Il est bon de calmer ses passions sans en perdre une étincelle, moteur à explosion sans à-coups, puissance du tréfonds en douceur, tranquille force sans flonflons ni artifices. S'écraser sur Goliath pour ériger sa statue n'apporte que posthume et dérisoire gloire. Infuser au long cours le suc du vivant, compact, épais, mercure lourd d'authentique a plus de sens et invente le panache des coulisses. La tempérance ménage sa monture.

Il est bon d'aller sifflotant des airs légers et solides, volatiles et sensés, glisser sur le sol, coussins d'air sous le pied effleurant le terrestre, filer sans effort vers l'horizon sans fin comme pinceau d'aquarelle inventant l'horizontal. La suspension vaut son pesant, trait d'union entre terre et nues. Un dessin de Folon fend le quai en deux d'un trait délicat, les voyageurs se figent. Plus loin, l'arc-en-ciel attend les mots qui diront sa beauté.

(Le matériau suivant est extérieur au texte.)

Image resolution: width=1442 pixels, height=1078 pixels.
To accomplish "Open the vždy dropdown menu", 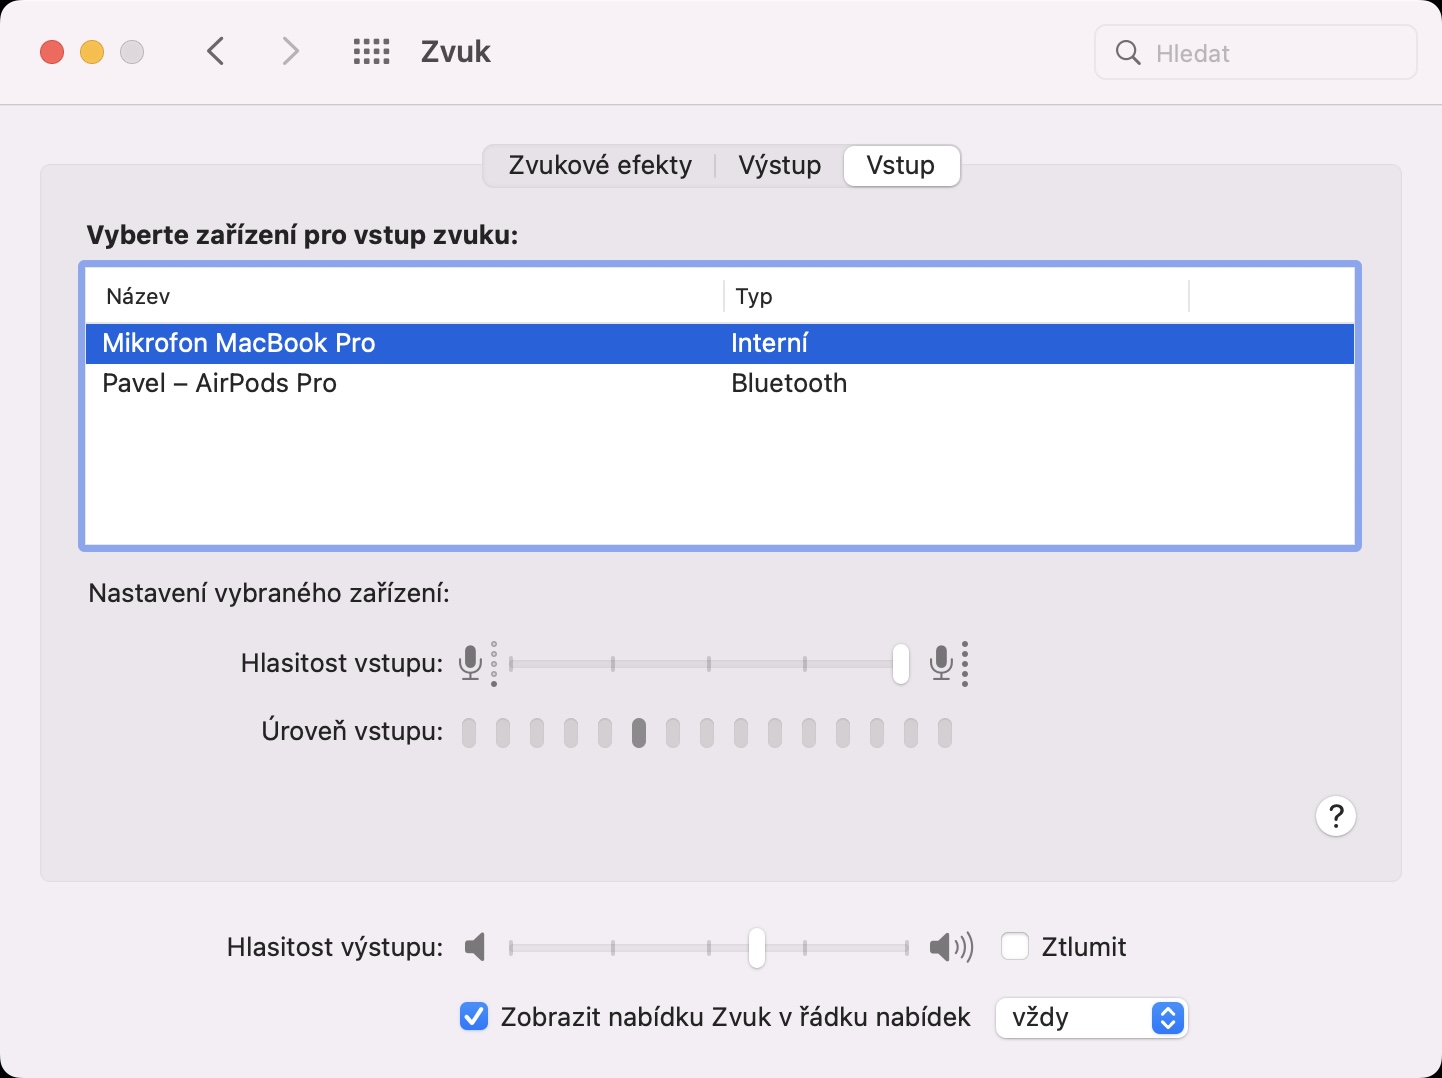I will pyautogui.click(x=1091, y=1018).
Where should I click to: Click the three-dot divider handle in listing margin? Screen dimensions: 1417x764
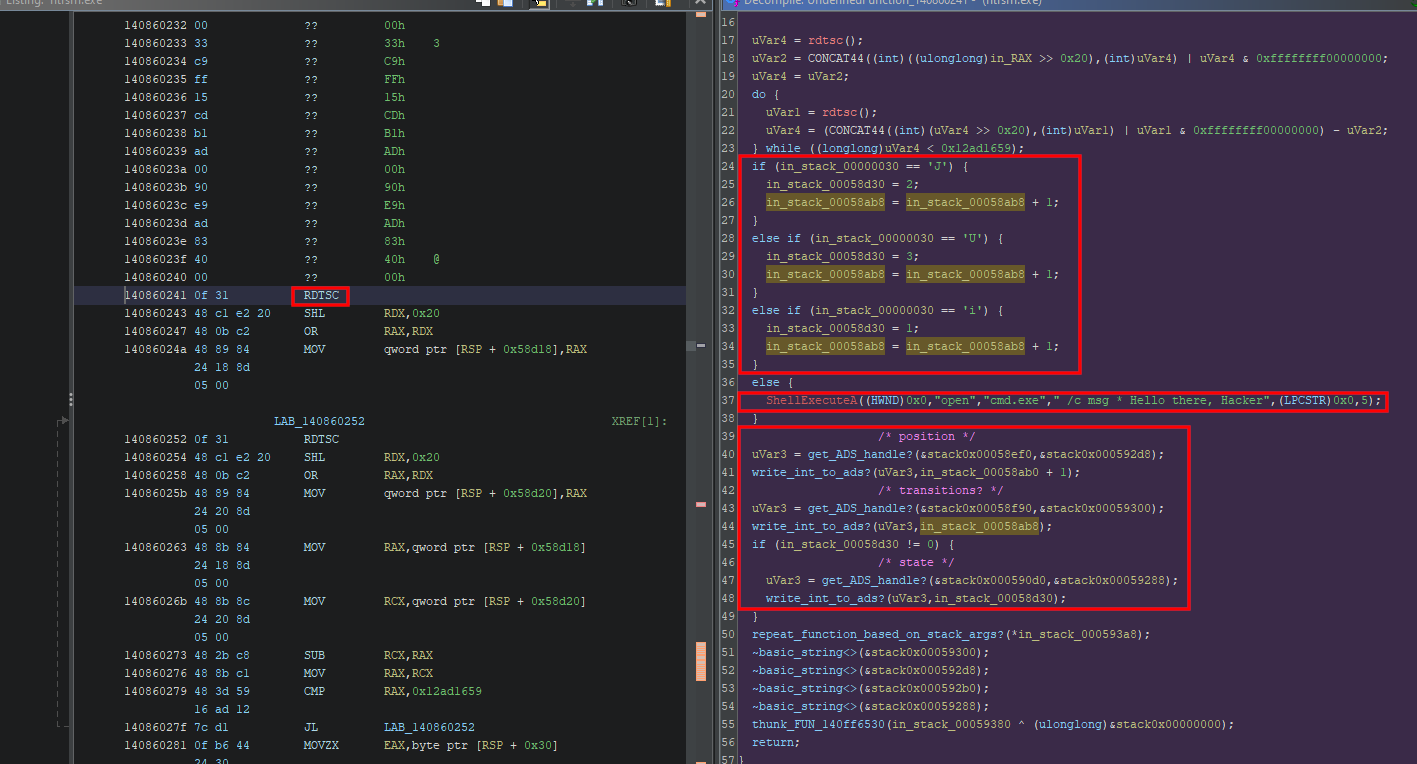tap(70, 400)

Il est bon d'être à bon port et en mouvement, à la juste place que le temps a modelée et que l'introspection a choisie, creuser son tunnel à l'envers pour découvrir la pépite de demain, racler les strates de passé pour aller loin devant. La paix passe par le dépouillement de ses oripeaux. L'apaisement dira la vérité et la chenille sera papillon.